So kam ich einmal zu einem ausgesprochen netten jungen Ehepaar, wo ich herzlichst empfangen wurde. Jeden Abend unternahmen sie etwas mit mir in Marseille, sie waren unglaublich engagiert und zugewandt. Ihre Wohnung war sehr klein, aber sie hatten sich spontan entschlossen, ihre Wohnzimmercouch als Gästebett zur Verfügung zu stellen. Kein Problem für mich – eigentlich. Doch in dem besagten Jahr wurde allabendlich eine Fußballmeisterschaft im Fernsehen übertragen und der Hausherr war ein großer Fan. Was tun? Der Fernseher stand im Wohnzimmer! Natürlich habe ich mich nicht getraut, meine Müdigkeit zu zeigen, denn nach dem schönen Ausflugsprogramm, dem üppigen Abendessen mit Aperitif und gutem Wein spürte ich schon eine gewisse Bettschwere, lange bevor das Spiel zu Ende war. 

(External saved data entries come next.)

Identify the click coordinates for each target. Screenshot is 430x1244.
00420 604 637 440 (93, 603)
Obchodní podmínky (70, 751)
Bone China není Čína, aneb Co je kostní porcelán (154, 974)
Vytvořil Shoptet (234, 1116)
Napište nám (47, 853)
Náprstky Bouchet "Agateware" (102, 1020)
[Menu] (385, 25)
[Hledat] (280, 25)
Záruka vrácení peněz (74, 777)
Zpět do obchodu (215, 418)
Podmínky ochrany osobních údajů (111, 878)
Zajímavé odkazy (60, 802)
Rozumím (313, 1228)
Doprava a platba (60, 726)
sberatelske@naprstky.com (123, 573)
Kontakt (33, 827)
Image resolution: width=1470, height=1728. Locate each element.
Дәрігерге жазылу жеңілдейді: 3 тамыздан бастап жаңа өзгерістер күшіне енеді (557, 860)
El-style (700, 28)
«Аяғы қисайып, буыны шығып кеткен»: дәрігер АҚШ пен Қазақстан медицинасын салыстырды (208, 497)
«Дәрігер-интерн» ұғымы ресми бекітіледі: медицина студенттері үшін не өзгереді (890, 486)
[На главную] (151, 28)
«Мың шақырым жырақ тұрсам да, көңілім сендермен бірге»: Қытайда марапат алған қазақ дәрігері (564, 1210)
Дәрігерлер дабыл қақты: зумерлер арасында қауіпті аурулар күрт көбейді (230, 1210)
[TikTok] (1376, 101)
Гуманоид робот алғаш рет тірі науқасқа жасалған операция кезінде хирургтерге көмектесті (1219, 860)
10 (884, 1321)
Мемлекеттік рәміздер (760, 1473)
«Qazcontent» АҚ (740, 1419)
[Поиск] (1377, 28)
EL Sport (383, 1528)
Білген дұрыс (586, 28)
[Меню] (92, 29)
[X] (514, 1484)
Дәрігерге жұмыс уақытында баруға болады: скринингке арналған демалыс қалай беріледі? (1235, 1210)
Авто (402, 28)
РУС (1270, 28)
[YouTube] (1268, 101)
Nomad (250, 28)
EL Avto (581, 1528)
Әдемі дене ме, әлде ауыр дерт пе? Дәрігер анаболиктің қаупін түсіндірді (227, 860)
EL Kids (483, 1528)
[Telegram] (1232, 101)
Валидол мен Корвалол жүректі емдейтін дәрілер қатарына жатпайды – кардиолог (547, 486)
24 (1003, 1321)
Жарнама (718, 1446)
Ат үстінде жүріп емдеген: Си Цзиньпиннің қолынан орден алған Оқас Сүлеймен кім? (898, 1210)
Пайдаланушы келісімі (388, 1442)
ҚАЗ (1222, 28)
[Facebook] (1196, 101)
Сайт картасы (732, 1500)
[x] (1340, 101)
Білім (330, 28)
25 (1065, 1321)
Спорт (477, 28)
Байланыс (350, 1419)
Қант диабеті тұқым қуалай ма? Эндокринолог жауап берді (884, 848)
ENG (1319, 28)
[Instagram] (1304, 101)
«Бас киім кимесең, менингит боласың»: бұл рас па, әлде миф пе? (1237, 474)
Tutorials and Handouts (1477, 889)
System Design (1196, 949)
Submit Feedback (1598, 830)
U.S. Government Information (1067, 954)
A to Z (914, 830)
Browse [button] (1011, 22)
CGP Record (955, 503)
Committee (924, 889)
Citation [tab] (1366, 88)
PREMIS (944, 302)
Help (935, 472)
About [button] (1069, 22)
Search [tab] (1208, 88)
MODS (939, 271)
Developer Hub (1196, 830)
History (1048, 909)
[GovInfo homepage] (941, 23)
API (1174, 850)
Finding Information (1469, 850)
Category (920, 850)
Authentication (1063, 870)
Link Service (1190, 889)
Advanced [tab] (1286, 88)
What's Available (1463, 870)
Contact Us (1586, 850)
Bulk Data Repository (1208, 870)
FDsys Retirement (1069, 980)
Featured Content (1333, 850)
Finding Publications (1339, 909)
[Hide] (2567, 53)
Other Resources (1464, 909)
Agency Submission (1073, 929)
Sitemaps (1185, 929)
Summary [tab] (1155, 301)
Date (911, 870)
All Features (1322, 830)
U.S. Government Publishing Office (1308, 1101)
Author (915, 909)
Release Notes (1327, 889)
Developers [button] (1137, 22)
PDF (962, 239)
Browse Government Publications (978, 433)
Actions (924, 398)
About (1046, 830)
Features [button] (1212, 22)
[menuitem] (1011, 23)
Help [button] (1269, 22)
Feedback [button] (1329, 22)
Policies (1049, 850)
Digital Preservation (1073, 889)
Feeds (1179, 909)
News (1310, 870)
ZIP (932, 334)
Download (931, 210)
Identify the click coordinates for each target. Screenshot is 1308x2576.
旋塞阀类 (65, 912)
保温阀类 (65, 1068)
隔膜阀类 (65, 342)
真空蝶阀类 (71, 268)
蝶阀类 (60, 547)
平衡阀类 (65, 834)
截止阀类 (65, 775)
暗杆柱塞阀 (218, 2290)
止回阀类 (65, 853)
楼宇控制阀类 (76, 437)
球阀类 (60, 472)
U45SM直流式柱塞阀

Doch ein guter Gastgeber spürt das Unbehagen seines Gastes und findet eine Lösung für alle:
Vom 2. Abend an schlief er selber auf der Couch und ich bei seiner Frau im Eheschlafzimmer, das getrennte Betten hatte. Die nächtliche Überraschung war allerdings sehr unerwartet:
Der Terrier der Familie, sprang zu mir ins Bett – denn dort schlief er schließlich immer bei seinem Herrchen!